Frank Atanassow - Monadic folds  blueArrow
1/5/2002; 8:20:09 AM (reads: 2889, responses: 1)
[there is a] generic fold that applies to _any_ "algebraic type

Indeed, this is what I have been saying. Your function foldt is the fold for finitely branching finite trees. (And, just to be clear, this fact was known long before the Sheard and Fegaras paper, though Sheard is certainly one of the people most responsible for popularizing it in FP circles.)

But what Ehud was asking, or at least what I understood him to be asking, is "if foldr is the fold for lists, why isn't there a function analagous to foldl for other algebraic datatypes". And my answer was that foldl and foldr are isomorphic, so they are really in a sense the same function.
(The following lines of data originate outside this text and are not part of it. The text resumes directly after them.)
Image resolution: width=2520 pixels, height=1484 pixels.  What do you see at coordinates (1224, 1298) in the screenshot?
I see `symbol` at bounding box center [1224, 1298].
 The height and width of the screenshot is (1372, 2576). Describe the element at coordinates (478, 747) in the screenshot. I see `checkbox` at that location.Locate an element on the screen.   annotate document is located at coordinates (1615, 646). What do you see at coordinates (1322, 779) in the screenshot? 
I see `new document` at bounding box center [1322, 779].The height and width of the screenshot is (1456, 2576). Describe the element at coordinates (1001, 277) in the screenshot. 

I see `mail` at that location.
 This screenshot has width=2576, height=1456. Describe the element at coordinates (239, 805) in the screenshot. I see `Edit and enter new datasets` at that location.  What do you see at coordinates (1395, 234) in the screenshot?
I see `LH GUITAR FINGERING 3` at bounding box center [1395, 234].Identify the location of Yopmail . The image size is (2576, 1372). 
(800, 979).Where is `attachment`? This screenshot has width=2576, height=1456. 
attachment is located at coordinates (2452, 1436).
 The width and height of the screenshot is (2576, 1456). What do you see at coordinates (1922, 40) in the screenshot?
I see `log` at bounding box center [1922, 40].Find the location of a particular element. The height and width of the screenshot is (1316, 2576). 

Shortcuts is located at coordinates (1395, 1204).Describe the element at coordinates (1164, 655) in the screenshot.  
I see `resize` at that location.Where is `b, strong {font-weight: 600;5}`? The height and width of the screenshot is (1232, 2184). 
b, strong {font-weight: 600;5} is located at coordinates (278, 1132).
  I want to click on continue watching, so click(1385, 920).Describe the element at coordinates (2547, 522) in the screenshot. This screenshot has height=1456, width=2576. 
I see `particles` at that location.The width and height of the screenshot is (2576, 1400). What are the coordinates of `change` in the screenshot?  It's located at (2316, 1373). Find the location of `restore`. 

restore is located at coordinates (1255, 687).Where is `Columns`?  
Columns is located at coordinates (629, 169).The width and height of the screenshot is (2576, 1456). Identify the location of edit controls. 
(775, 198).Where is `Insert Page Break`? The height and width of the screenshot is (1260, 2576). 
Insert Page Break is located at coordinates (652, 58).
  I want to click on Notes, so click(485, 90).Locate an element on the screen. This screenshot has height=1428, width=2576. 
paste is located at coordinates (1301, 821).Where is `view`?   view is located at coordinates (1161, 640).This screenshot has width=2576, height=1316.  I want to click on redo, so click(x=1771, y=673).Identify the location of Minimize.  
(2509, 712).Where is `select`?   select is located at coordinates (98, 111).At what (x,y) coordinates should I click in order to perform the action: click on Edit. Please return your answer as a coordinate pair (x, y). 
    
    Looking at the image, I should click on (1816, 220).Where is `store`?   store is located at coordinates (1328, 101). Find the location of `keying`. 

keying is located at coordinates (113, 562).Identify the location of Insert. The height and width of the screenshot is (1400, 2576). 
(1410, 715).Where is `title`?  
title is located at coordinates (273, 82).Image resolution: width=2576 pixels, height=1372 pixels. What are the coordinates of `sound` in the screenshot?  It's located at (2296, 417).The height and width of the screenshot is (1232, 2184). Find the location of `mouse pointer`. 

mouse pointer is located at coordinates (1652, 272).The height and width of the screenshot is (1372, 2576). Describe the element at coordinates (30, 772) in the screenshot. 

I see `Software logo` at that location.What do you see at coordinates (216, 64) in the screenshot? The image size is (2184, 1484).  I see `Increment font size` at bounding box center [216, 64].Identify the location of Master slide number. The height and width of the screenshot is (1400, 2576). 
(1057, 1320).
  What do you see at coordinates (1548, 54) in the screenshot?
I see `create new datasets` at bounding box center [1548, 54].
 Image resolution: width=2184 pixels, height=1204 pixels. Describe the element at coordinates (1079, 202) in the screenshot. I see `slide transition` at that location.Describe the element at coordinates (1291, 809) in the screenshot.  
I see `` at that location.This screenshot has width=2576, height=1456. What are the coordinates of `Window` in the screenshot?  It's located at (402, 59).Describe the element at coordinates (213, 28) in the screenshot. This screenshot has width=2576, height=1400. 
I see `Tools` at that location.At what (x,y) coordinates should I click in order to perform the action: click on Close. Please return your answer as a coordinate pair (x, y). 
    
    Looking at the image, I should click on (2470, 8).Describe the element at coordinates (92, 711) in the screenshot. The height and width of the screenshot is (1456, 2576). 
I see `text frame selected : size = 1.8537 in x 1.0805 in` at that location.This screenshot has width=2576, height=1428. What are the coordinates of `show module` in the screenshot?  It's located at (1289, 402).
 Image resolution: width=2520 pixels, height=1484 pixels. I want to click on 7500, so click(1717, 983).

But what if we want to operate on nodes in a way that depends on the history of a traversal? [...] Well, foldt can still be of use (when it is treated as a second-order or a continuation-passing fold). However, in that case the run-time efficiency usually really suffers.

Also, you can use monadic folds, though they amount to about the same thing as CPS. See:

E. Meijer and J. Jeuring. Merging monads and folds for functional programming. In J. Jeuring and E. Meijer, editors, Advanced Functional Programming , LNCS 925, pages 228--266, Springer-Verlag, 1995.

Honestly, I am not satisfied with monadic folds, though. The paper mentions it:

A disadvantage of monadic folds is that they are in some sense too specific and hence not all functions of type [a] -> m b [in the case of lists] can be written as a monadic fold.

Ehud Lamm - Re: Monadic folds  blueArrow
1/5/2002; 9:26:54 AM (reads: 2941, responses: 0)
But what Ehud was asking, or at least what I understood him to be asking, is "if foldr is the fold for lists, why isn't there a function analagous to foldl for other algebraic datatypes".

I wasn't really asking this, since I know the answer, but this is indeed what I meant. I was trying to help clarify the real issue here, and it worked: I think that Frank's dlof message pretty much explains the "mystery".